In the instant case nothing is shown in the agreed statement of facts or the record as to how said burner was installed so as to enable us to determine that it was a fixture; nothing is shown in the record concerning the connection of the tenant (bailee) with the sale of the premises except that he showed the premises to the appellee and “does not recall of telling her about the rental agreement covering the gas burner,” and that no “notice” was given her about said agreement. Such facts, in view of the perfect title of appellant shown in the record, would be of importance only in the event that the appellee purchased said burner as a part of the premises, because if she did not so purchase said burner she had no right to the possession of the same and no ground for contesting the right of the appellant to take possession of the burner.
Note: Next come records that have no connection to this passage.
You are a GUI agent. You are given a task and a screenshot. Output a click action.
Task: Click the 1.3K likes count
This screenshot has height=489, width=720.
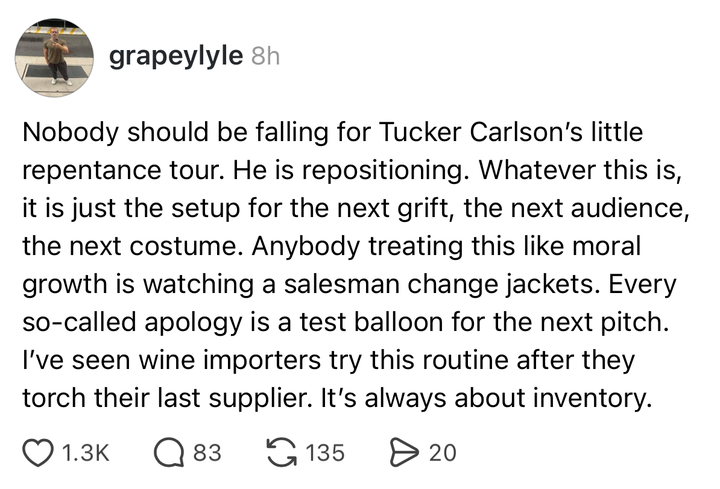[85, 453]
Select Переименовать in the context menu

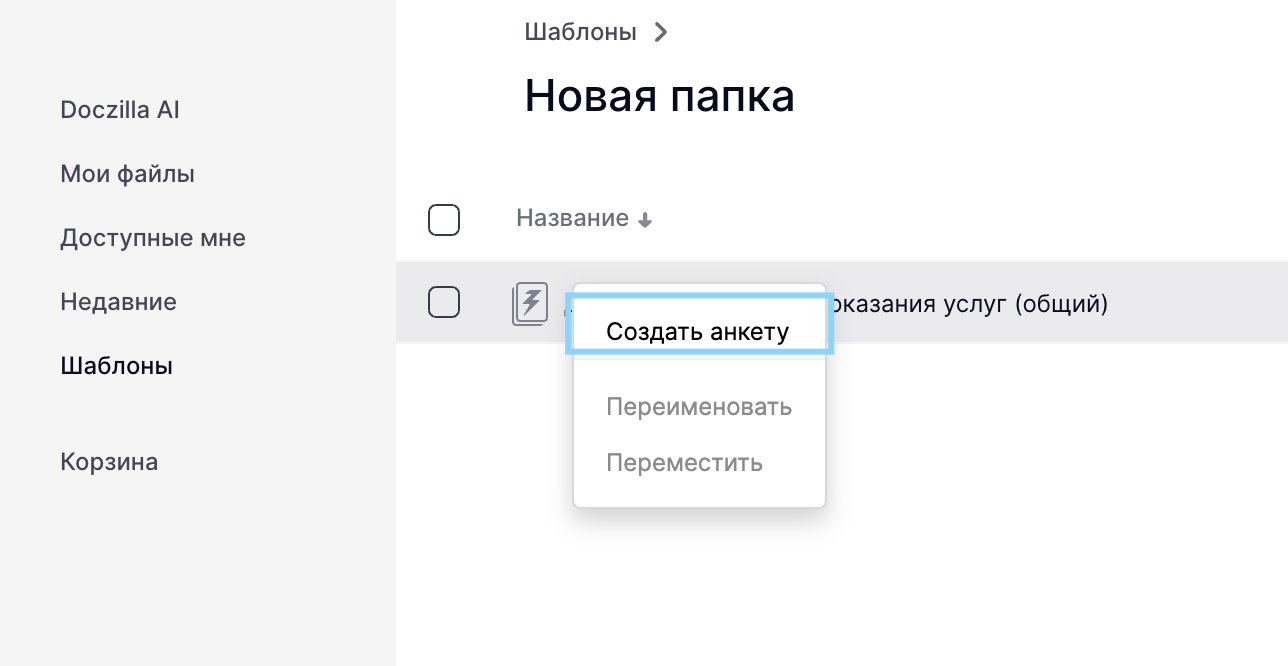coord(699,407)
On this vital and important subject, it is proper to observe that no answer or pleading of any kind was filed on behalf of the appellee; no detailed facts as to the sale of said premises to appellee are shown in the record; the terms of the deed to her which would disclose whether she purchased the burner as a part of the premises are not shown in the record. Reliance of right to possession being based on estoppel, not plead, we cannot assume that the deed did not contain a provision excepting the burner from the operation of the deed; and especially is that so where the record fails to disclose facts showing that the burner was installed so as to become a fixture.
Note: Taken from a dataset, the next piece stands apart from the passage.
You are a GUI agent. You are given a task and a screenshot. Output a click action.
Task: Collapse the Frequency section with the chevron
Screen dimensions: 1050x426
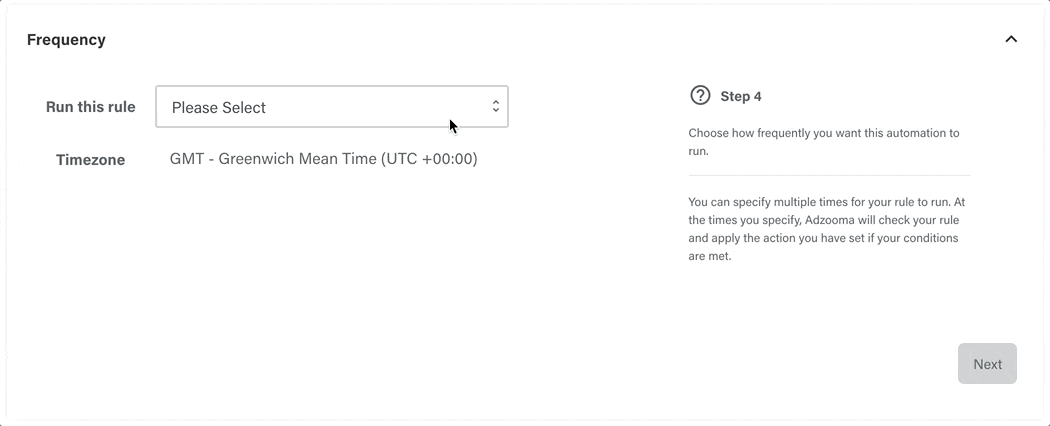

As a basis for estoppel, it was necessary for the appellee to establish her right to the possession of the' burner by the deed, for that was the only basis for her claim.
This is not an action between the appellee and the grantor in the deed; it is an action between two parties, one of whom shows a perfect title as against the grantor in the deed; and the other, in order to overcome that title by estoppel, must show at least prima facie title from the grantor, and that is not done by simply showing that the real estate was conveyed to her, without showing the terms of such conveyance so as to enable the court to determine whether the conveyance included the burner.
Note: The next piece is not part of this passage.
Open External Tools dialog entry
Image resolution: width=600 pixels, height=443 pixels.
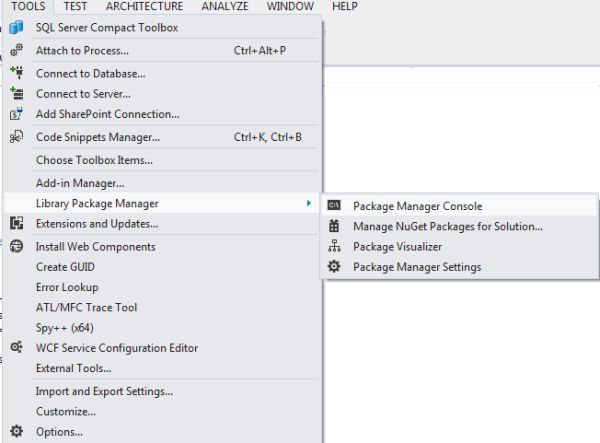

In connection with this statement, it must be kept in mind, as we have heretofore pointed out, that no answer was filed by the appellee and no issue of estoppel was plead. We are not saying that it is necessary to plead estoppel where a case is submitted upon an agreed statement of facts, but we are saying that where no estoppel is plead and the case is submitted on an agreed statement of facts in a replevin case, it is incumbent upon the party claiming estoppel to bring before the court facts which would enable the court to determine that he is in a position to claim estoppel.
On the record we hold that appellant is not estopped from insisting upon his title.
*418*417We therefore hold that the trial court erred in finding the issues joined in favor of the appellee, and the judgment of that court is hereby reversed; the facts not being in dispute, this *418court, proceeding now to render the judgment which the trial court should have entered, finds that at the commencement of this action the appellant was entitled to the possession of the burner described in the petition, and that the appellee unlawfully detained the same. Under the evidence, nominal damages only, in the sum of $1, are allowed. An appropriate entry may be furnished by counsel.
STEVENS, PJ., WASHBURN, J., and DOYLE, J., concur.